A sample of the JSON is as shown below:

{
  "AN": {
    "dates": {
      "2020-03-26": {
        "delta": {
          "confirmed": 1
        },
        "total": {
          "confirmed": 1
        }
      }
     }
    },
    
    "KA": {
        "dates": {
          "2020-03-09": {
            "delta": {
                "confirmed": 1
        },
        "total": {
          "confirmed": 1
        }
      },
      "2020-03-10": {
        "delta": {
          "confirmed": 3
        },
        "total": {
          "confirmed": 4
        }
      }
     }
    }
}

I would like to load it into a DataFrame, such that the state names (AN, KA) are represented as Row names, and the dates and nested entries are present as Columns.

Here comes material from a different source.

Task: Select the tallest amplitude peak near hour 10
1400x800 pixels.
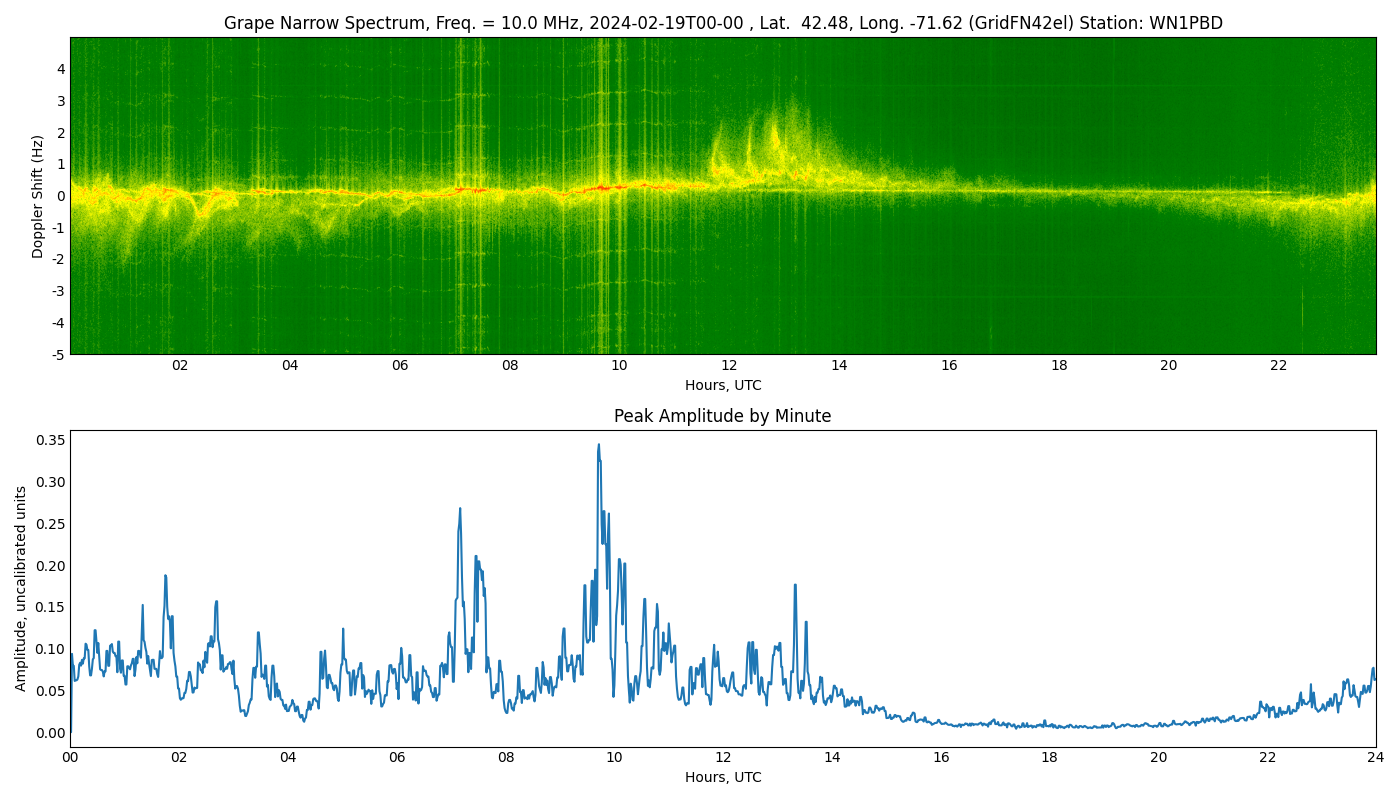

Any tips to achieve this would be very much appreciated. [I am aware of json_normalize, however I haven't figured out how to work it out yet.]

The output I am expecting, is roughly as shown below:

DataFrame Expected

Hazim Ahmed
  • 105
  • 2
  • 8

2 Answers2

2

Can you update your post with the DataFrame you have in mind ? It'll be easier to understand what you want.

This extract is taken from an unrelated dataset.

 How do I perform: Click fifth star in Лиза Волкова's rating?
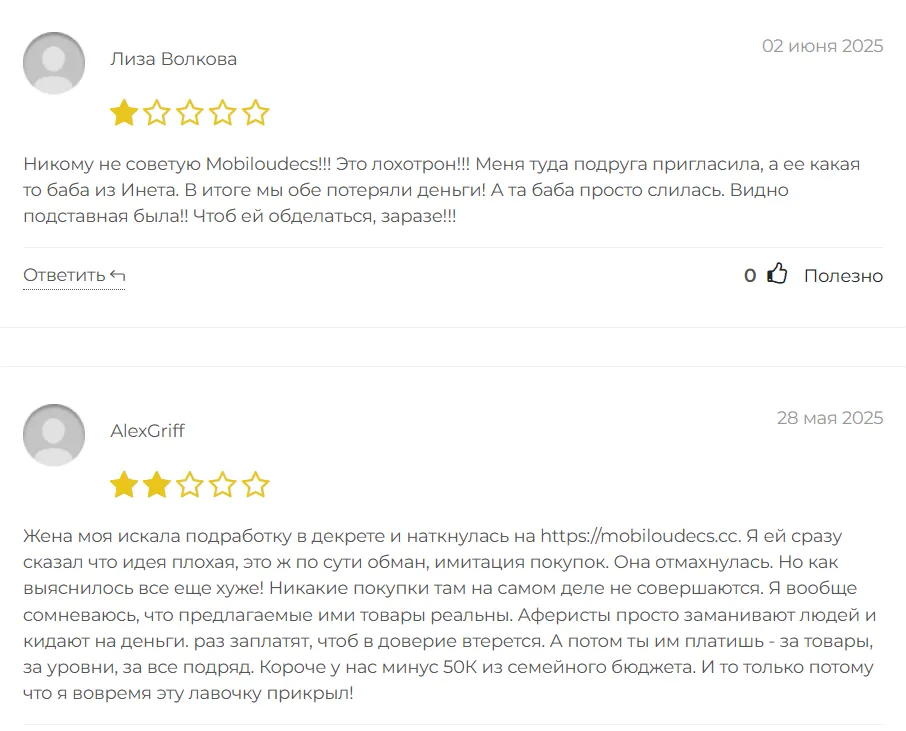click(x=256, y=113)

Also sometimes it's better to reshape your data if you can't make it work the way they are now.

Update:

Following your update here's what you can do.

  • You need to reshape your data, as I said when you can't achieve what you want it is best to look at the problem from another point of view. For instance (and from the sample you shared) the 'dates' keys is meaningless as the other keys are already dates and there are no other keys ate the same level.
  • A way to achieve what you want would be to use MultiIndex, it'll help you group your data the way you want. To use it you can for instance create all the indices you need and store in a dictionary the values associated.

Example :

If the only index you have is ('2020-03-26', 'delta', 'confirmed') you should have values = {'AN' : [1], 'KA':None}

Then you only need to create your DataFrame and transpose it.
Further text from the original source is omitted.